● PASSAGE CITÉ
Même si les données sur l’ensemble de la population française soulignent l’attrait d’une large partie de la population pour ces thèses populistes, il n’en demeure pas moins que sur la totalité de ces items, les soutiens au professeur Raoult sont encore davantage d’accord avec les différents positionnements populistes. Plus de 71% des personnes interrogées préféreraient être représentées par un citoyen ordinaire que par un responsable politique professionnel (contre 58% des Français). 73% sont d’accord avec le principe de la démocratie directe, considérant ainsi que le peuple et non les responsables politiques devraient prendre les décisions politiques les plus importantes. C’est quinze points de plus qu’au sein de la population française.

Dès lors, les soutiens au professeur Raoult sont loin d’être opposés à une candidature « anti-système » en 2022, d’une personnalité ne venant pas du cénacle politique, comme Jean-Marie Bigard ou Michel Onfray, par exemple. 40% pensent même que ce serait une bonne chose pour la démocratie. Même si les profils de l’humoriste graveleux, du philosophe et du professeur de médecine sont évidemment incomparables, il est néanmoins intéressant de constater les connexions pouvant s’effectuer entre ces différents individus. Didier Raoult est intervenu à plusieurs reprises dans la web TV de Michel Onfray, qui n’hésite en retour pas à clamer son admiration pour le professeur marseillais. Quant à Jean-Marie Bigard, il ne cache aucunement son soutien sans faille au professeur Raoult. Dans une vidéo Facebook publiée le 1er juillet derneir et critiquant allégrement l’ancienne ministre de la Santé Agnès Buzyn, pour qui il réclame une peine de prison, il loue au contraire les mérites du professeur Raoult : « En France, on a quand même un champion du monde qui s’appelle Didier Raoult et que tous les autres pays du monde nous envient, respecté pour son travail et son expérience. »

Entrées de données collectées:
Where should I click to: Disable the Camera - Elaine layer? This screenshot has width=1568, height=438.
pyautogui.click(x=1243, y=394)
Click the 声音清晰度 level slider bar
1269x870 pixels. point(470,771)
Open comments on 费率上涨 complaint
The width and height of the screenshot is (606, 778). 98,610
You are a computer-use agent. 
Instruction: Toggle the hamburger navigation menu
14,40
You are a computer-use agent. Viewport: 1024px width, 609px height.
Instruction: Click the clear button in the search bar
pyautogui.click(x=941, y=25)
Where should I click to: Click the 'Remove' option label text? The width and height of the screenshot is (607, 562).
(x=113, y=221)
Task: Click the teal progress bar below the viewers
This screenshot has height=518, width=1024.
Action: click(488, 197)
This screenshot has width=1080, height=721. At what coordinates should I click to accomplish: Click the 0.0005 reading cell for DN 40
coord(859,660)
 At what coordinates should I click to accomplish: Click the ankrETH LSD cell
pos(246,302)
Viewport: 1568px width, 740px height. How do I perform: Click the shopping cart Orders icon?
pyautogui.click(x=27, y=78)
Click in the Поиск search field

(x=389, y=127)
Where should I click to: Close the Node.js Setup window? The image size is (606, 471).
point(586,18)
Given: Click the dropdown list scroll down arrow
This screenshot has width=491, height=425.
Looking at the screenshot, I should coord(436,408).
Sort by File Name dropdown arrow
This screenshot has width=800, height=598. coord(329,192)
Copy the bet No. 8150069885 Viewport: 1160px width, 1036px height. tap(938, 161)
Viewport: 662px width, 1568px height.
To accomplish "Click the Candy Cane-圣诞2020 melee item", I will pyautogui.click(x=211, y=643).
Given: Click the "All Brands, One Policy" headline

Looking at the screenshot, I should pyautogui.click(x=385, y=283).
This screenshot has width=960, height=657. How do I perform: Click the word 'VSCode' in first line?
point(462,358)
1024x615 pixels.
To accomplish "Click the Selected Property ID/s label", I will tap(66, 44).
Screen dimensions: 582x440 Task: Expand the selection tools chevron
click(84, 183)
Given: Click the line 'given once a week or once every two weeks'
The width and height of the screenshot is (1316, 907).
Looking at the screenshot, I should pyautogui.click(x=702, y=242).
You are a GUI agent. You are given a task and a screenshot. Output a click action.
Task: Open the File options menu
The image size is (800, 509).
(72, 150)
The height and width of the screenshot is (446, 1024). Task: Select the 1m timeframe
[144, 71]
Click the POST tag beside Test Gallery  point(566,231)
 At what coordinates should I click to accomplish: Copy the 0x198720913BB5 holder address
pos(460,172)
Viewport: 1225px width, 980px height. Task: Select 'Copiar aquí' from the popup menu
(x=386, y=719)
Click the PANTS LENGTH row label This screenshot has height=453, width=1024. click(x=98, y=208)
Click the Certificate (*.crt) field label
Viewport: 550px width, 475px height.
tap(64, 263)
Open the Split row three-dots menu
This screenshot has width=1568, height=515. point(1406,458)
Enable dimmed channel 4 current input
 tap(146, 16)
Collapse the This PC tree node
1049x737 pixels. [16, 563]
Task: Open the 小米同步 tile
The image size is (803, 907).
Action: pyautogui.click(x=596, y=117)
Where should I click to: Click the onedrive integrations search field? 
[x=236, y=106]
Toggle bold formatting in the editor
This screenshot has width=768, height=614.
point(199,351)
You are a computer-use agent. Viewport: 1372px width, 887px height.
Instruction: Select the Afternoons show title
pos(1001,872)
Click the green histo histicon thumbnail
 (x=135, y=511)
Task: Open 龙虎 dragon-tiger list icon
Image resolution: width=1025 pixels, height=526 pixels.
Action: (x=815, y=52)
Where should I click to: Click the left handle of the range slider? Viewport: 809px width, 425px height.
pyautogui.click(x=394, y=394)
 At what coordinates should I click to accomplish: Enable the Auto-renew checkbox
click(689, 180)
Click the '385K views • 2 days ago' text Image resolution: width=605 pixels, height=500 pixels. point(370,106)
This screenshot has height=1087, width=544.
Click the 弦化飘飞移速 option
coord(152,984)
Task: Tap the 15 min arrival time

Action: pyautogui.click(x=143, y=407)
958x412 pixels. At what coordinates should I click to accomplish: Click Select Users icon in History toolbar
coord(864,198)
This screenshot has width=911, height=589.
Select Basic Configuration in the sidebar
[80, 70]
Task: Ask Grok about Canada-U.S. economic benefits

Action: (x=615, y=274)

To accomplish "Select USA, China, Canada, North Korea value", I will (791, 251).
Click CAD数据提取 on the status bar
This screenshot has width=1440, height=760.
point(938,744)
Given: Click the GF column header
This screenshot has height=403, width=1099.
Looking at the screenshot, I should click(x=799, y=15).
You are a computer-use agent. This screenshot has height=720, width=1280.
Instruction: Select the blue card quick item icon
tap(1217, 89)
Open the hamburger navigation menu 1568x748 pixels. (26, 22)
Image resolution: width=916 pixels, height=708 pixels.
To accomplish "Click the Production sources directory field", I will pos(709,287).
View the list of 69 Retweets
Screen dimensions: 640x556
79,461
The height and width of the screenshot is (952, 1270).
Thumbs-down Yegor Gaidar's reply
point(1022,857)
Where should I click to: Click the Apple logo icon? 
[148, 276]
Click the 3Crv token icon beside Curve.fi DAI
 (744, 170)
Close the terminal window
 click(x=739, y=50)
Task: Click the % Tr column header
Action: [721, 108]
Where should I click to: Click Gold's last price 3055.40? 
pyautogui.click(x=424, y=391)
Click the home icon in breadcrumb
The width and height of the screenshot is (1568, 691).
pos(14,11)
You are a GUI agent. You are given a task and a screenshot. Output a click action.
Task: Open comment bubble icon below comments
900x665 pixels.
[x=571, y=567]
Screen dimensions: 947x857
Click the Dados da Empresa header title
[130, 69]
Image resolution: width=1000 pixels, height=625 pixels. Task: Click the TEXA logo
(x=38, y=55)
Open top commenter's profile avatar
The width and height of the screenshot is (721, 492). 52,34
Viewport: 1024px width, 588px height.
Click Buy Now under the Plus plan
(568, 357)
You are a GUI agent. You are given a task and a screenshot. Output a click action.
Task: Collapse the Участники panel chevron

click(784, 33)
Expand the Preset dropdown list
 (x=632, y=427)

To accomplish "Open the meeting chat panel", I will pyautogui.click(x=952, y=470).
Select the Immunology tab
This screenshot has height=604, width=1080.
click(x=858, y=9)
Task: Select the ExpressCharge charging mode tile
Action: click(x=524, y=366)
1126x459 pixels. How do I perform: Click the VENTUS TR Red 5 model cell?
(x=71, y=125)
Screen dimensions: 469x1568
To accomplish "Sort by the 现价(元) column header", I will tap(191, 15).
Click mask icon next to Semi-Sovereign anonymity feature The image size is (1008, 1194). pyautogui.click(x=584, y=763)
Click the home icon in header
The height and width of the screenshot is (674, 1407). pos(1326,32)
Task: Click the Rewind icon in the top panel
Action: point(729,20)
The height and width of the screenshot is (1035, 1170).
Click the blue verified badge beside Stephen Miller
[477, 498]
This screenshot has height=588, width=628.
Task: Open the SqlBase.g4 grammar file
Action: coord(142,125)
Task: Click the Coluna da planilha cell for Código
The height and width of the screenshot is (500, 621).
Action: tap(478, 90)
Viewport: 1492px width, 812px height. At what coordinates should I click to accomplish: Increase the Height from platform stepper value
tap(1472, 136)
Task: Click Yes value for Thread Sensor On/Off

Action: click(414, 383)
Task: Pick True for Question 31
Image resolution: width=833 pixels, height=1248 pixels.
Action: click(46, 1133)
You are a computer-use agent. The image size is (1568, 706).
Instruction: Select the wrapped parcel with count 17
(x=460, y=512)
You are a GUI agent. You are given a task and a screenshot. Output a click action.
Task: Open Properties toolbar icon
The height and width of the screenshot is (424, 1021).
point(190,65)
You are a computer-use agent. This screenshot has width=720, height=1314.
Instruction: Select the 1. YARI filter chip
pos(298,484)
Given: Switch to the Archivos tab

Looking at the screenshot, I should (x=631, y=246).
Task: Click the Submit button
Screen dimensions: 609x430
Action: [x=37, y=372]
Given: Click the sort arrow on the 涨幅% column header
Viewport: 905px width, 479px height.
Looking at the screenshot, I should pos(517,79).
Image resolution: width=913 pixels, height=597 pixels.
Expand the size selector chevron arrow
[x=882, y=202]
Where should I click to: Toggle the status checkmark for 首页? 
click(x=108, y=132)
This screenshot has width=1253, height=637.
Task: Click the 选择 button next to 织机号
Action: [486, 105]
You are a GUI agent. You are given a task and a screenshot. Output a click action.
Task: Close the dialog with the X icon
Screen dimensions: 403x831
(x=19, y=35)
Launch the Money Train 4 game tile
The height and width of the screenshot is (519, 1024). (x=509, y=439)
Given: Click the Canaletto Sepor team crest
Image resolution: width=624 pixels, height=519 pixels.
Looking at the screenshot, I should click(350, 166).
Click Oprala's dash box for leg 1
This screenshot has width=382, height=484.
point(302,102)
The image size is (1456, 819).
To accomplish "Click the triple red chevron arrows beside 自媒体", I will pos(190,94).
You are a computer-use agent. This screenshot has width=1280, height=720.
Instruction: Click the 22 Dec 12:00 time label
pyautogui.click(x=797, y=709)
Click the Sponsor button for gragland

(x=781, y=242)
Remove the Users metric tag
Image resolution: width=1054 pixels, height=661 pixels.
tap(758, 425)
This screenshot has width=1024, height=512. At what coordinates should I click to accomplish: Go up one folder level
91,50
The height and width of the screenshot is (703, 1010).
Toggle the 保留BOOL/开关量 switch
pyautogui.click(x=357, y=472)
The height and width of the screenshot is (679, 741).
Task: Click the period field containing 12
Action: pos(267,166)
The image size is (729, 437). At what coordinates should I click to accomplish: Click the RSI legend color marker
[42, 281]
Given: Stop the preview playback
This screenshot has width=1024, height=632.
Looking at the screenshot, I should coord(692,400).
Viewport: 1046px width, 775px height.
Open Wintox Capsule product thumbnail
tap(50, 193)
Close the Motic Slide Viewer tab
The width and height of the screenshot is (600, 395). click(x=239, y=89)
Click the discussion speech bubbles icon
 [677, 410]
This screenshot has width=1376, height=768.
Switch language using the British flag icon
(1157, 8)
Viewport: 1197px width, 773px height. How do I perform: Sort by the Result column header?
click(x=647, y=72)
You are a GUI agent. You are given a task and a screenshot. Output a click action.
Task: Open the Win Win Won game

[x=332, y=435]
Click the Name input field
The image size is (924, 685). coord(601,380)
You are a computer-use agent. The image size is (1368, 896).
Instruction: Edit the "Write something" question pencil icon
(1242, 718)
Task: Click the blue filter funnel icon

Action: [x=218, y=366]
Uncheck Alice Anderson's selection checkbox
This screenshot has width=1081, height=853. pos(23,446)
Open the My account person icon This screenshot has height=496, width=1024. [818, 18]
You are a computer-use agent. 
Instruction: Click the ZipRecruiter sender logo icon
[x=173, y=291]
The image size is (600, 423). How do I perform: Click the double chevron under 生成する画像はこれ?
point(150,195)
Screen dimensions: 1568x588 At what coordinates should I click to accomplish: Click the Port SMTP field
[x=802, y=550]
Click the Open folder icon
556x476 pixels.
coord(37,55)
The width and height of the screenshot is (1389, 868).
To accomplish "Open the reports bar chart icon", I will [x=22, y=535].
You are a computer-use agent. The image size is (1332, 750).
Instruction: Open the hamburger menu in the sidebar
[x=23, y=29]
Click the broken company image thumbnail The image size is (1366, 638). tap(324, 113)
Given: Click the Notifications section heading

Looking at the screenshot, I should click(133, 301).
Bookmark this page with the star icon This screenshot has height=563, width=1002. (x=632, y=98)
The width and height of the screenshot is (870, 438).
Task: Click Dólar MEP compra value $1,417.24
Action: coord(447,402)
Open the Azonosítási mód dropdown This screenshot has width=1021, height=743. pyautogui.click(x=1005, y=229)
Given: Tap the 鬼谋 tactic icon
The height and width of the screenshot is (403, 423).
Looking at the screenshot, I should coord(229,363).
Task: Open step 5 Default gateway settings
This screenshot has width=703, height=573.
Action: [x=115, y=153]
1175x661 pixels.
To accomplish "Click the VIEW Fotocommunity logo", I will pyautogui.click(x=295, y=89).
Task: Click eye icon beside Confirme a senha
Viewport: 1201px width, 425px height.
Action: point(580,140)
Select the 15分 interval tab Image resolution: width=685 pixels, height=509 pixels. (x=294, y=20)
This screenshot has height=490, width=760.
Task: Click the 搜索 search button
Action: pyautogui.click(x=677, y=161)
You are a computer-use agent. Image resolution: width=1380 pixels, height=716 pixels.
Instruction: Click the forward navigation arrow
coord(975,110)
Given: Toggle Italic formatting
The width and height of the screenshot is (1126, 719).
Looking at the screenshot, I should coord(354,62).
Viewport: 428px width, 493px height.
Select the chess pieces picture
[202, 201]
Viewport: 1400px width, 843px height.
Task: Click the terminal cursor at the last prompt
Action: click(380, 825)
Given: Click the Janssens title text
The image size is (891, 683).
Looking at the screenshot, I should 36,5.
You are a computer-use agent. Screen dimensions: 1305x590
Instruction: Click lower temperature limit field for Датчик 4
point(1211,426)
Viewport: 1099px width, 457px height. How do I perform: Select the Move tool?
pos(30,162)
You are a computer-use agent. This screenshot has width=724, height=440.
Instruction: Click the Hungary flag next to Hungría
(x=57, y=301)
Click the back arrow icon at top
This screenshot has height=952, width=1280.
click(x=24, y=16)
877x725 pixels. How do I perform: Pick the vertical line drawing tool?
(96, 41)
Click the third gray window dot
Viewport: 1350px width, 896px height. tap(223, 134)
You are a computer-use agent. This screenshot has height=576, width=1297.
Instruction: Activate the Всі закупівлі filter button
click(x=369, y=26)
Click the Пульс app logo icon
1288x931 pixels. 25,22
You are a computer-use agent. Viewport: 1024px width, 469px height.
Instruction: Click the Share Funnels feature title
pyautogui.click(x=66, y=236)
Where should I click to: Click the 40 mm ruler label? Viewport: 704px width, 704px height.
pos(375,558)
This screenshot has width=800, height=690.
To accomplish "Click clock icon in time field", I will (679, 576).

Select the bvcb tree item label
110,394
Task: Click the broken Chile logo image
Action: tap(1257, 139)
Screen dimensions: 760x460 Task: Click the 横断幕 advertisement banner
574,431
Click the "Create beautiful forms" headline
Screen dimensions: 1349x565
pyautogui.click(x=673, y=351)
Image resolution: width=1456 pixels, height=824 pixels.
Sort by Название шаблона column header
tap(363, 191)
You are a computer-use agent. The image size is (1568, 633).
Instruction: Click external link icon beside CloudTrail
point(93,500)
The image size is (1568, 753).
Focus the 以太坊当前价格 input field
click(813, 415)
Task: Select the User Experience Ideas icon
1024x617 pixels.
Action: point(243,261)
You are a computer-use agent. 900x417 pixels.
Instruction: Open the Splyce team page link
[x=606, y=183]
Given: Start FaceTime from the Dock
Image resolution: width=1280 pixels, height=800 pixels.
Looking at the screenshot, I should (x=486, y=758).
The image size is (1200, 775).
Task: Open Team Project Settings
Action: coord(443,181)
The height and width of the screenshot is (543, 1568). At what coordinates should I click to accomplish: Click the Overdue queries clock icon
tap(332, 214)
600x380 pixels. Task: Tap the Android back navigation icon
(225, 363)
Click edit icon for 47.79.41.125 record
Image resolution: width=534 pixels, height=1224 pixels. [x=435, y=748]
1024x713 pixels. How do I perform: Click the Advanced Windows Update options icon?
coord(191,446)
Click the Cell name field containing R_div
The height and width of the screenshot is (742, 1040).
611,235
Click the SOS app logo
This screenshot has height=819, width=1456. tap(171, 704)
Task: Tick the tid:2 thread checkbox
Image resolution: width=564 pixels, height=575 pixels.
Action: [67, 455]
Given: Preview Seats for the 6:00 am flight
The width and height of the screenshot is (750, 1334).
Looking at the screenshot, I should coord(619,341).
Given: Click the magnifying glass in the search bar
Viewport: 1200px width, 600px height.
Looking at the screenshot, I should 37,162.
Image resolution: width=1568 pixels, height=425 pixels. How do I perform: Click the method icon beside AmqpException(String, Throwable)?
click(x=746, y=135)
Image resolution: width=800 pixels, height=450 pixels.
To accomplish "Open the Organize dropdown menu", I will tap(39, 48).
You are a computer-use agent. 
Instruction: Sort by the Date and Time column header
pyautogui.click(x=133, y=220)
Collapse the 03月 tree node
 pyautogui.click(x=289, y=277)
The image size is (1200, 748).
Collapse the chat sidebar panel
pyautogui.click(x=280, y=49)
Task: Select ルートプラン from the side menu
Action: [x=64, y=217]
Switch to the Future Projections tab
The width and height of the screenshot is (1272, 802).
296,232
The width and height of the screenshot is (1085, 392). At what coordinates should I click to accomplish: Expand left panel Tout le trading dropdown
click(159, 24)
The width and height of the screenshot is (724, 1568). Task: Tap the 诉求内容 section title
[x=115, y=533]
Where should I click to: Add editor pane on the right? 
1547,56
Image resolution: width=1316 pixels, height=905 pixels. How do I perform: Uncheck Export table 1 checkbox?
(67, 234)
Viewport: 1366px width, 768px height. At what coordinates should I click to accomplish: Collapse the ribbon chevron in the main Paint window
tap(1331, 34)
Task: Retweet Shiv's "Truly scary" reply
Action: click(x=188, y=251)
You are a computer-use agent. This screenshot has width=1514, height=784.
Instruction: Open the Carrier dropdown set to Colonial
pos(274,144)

● À FAIRE 1
Reprenez sous forme de liste le paragraphe du passage sur les soutiens du professeur Raoult qui commence par « Même si les données », en gardant ses faits principaux.
● À FAIRE 2
Poursuivez le passage sur les soutiens du professeur Raoult à partir de sa dernière phrase.

● RÉPONSE 1
- Une grande partie des Français est attirée par les thèses populistes. Sur chacun de ces points, les soutiens du professeur Raoult sont encore plus d'accord avec les positions populistes.
- Plus de 71 % d'entre eux préféreraient être représentés par un citoyen ordinaire plutôt que par un responsable politique professionnel, contre 58 % des Français.
- 73 % approuvent la démocratie directe : selon eux, c'est le peuple, et non les responsables politiques, qui devrait prendre les décisions politiques les plus importantes. C'est quinze points de plus que dans l'ensemble de la population française.

● RÉPONSE 2
Si une partie non négligeable des soutiens à Didier Raoult est loin d’être opposée à une candidature hors système, ils ne vont néanmoins pas jusqu’à envisager une candidature de Didier Raoult en 2022. Une large majorité de ses soutiens les plus virulents ne souhaite pas que le professeur se lance en politique, même s’ils sont néanmoins plus de 60% à envisager de voter pour lui s’il venait à se présenter.

Une sphère de défiance assez différente des « gilets jaunes »

La défiance institutionnelle et politique cumulée aux attitudes populistes n’est pas sans rappeler le mouvement des « gilets jaunes ». D’ailleurs, de nombreux articles n’ont pas tardé à effectuer cette comparaison. Pourtant, à de nombreux égards, ce parallèle est bien trop rapide et ne résiste pas à une étude plus précise. Si 80% des soutiens au professeur Raoult ont également soutenu le mouvement des « gilets jaunes » à l’automne 2019, seulement 9% de ces individus ont participé directement au mouvement.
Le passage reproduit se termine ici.